Stefan Berger musste gestern Abend hingegen noch zittern: Bis Redaktionsschluss stand nicht fest, ob es für den CDU-Kandidaten für ein Mandat im Europäischen Parlament reicht. „Es wird knapp. Wir haben am Niederrhein ordentlich gekämpft und überdurchschnittlich abgeschnitten.“ Berger nennt die überregionalen „schweren Themen“ wie die Kommunikation mit Jugendlichen, neue Medien oder den Brexit als Grund für die Verschlechterung der CDU im Kreis Wesel. Die Partei verlor knapp sieben Prozentpunkte der Wählerstimmen. Pankraz Gasseling , Fraktionschef der CDU Xanten, sah den Bundestrend in der Domstadt bestätigt. „Der Klimawandel hat stark an Bedeutung gewonnen – und damit ist auch der Aufschwung der Grünen zu erklären. Der Trend ist in Xanten nicht anders als im Bund.“ Im Hinblick auf die Kommunalwahl gelte es nun auch für die Xantener CDU, das Thema Klimaschutz noch mehr in den Fokus zu rücken.

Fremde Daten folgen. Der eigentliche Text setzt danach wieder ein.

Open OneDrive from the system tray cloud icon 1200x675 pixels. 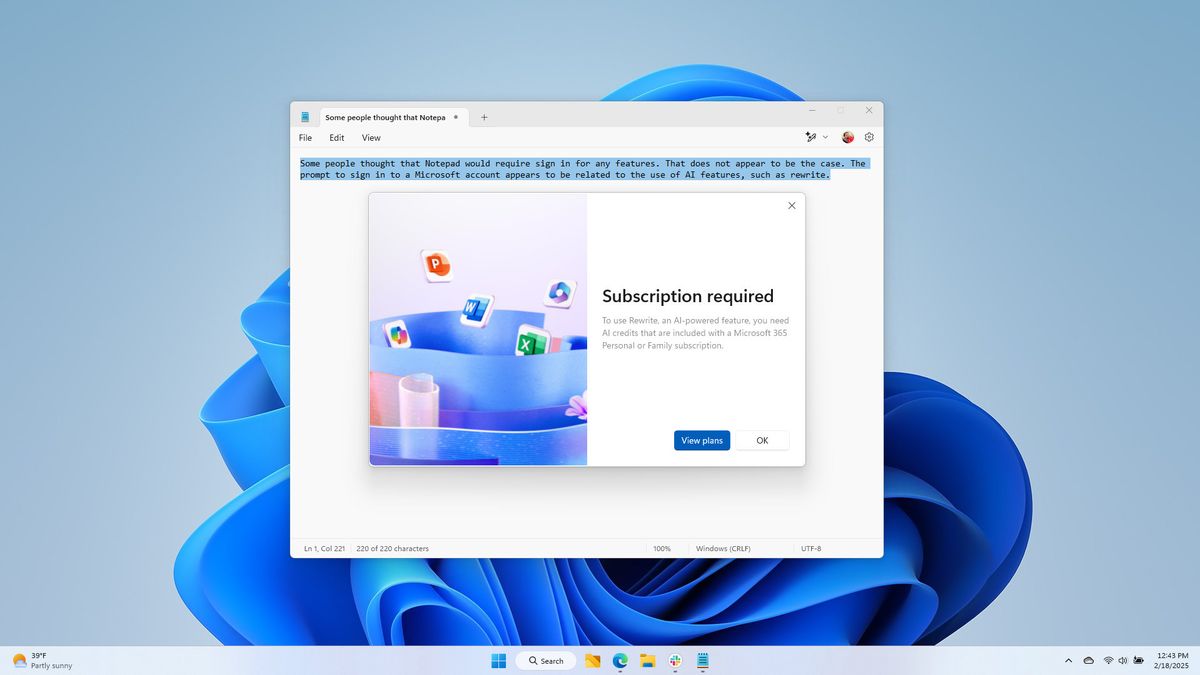click(x=1090, y=661)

Im Lager der SPD war der Frust spürbar. „Die 15 Prozent im Bundestrend haben mich schon umgehauen“, sagte Marion Nasskau , Europakandidatin der SPD aus Xanten. „Es ist eine große Enttäuschung, ein trauriges Ergebnis.“ Aber es sei auch fast abzusehen gewesen, dass die Grünen ein harter Gegner sein würden. Alleine die gute Wahlbeteiligung sei erfreulich. In vielen Gesprächen mit den Bürgern während des Wahlkampfes habe Nasskau eine große Unzufriedenheit mit den Entscheidungen der SPD verspürt. „Und auch unsere Parteispitze hat uns nicht gerade geholfen.“ Trotz der Schlappe wolle Marion Nasskau die politische Arbeit vor Ort nicht aufgeben.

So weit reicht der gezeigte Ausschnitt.